(Source document)

Comparative study of convolutional neural network architectures for gastrointestinal lesions classification.
Erik O Cuevas-RodriguezCarlos E Galvan-TejadaValeria Maeda-GutiérrezGamaliel Moreno-ChávezJorge I Galván-TejadaHamurabi GamboaHuizilopoztli Luna-GarcíaArturo Moreno-BaezJosé María Celaya-PadillaPublished in: PeerJ (2023)
The gastrointestinal (GI) tract can be affected by different diseases or lesions such as esophagitis, ulcers, hemorrhoids, and polyps, among others. Some of them can be precursors of cancer such as polyps. Endoscopy is the standard procedure for the detection of these lesions. The main drawback of this procedure is that the diagnosis depends on the expertise of the doctor. This means that some important findings may be missed. In recent years, this problem has been addressed by deep learning (DL) techniques. Endoscopic studies use digital images. The most widely used DL technique for image processing is the convolutional neural network (CNN) due to its high accuracy for modeling complex phenomena. There are different CNNs that are characterized by their architecture. In this article, four architectures are compared: AlexNet, DenseNet-201, Inception-v3, and ResNet-101. To determine which architecture best classifies GI tract lesions, a set of metrics; accuracy, precision, sensitivity, specificity, F1-score, and area under the curve (AUC) were used. These architectures were trained and tested on the HyperKvasir dataset. From this dataset, a total of 6,792 images corresponding to 10 findings were used. A transfer learning approach and a data augmentation technique were applied. The best performing architecture was DenseNet-201, whose results were: 97.11% of accuracy, 96.3% sensitivity, 99.67% specificity, and 95% AUC.

(What you will do)
1) Rewrite the part of the CNN comparison text that begins at the words "Erik O Cuevas-RodriguezCarlos" and stops after "in: PeerJ (2023)", replacing "PeerJ" with "a journal".
2) In the CNN comparison text, which architecture performed best?
These rows have no connection to the CNN comparison text.

Stored records
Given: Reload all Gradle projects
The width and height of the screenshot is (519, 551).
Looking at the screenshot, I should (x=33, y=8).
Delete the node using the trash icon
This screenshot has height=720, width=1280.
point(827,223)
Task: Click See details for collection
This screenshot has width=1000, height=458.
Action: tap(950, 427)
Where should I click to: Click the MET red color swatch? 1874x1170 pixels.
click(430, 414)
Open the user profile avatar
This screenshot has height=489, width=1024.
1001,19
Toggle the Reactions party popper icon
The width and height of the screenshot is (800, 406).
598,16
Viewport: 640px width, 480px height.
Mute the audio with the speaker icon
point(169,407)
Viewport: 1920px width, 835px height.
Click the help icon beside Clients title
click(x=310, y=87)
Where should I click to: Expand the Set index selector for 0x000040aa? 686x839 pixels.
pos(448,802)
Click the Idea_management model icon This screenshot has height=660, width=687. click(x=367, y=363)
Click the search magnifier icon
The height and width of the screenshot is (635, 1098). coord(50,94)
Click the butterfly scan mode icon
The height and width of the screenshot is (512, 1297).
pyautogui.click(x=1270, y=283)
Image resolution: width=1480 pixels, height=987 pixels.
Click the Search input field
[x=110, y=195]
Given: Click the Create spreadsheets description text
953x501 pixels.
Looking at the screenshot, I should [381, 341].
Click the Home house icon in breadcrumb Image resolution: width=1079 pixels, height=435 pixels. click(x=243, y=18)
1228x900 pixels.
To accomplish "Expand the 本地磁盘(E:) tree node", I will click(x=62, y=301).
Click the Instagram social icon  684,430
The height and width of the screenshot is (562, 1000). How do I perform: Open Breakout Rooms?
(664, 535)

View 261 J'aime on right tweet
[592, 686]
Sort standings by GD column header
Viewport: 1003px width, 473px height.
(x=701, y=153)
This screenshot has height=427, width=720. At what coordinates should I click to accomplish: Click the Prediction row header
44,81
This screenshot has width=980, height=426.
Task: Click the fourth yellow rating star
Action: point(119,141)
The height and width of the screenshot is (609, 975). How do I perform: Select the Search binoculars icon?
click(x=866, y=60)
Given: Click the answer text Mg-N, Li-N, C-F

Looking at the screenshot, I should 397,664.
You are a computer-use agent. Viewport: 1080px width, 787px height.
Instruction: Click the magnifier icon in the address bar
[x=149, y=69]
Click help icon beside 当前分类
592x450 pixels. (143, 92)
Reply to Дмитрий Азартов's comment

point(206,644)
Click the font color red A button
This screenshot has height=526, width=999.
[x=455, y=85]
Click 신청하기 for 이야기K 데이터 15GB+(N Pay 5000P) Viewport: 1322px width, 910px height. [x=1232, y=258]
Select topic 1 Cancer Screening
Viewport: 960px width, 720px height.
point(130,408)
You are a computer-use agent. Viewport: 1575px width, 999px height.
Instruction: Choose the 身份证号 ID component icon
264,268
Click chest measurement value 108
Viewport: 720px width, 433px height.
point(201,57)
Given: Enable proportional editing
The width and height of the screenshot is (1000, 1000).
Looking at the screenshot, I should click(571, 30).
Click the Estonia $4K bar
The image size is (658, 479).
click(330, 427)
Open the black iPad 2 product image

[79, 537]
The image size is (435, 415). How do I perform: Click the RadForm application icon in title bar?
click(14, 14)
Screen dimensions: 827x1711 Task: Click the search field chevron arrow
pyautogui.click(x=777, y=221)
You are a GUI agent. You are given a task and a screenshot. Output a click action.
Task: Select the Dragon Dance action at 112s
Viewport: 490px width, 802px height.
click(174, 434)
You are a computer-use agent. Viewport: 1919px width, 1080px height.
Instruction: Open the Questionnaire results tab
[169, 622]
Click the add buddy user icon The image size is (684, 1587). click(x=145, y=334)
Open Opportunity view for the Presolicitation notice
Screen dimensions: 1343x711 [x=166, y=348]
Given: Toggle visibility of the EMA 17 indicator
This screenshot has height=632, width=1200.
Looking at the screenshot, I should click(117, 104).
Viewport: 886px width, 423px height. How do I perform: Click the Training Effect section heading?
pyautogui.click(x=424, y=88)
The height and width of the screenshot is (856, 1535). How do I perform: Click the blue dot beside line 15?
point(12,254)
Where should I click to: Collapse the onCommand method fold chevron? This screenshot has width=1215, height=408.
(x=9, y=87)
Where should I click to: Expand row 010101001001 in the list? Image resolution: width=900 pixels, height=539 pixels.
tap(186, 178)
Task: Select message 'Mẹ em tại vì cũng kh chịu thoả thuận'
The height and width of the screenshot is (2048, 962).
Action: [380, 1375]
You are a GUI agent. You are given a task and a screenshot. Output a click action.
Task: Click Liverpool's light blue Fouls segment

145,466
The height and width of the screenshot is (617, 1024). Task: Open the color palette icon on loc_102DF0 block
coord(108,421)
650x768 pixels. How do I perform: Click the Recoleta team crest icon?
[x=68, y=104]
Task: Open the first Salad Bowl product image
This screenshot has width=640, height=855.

(Answers for the exercise)
1)
Erik O Cuevas-RodriguezCarlos E Galvan-TejadaValeria Maeda-GutiérrezGamaliel Moreno-ChávezJorge I Galván-TejadaHamurabi GamboaHuizilopoztli Luna-GarcíaArturo Moreno-BaezJosé María Celaya-PadillaPublished in: a journal (2023)

2) DenseNet-201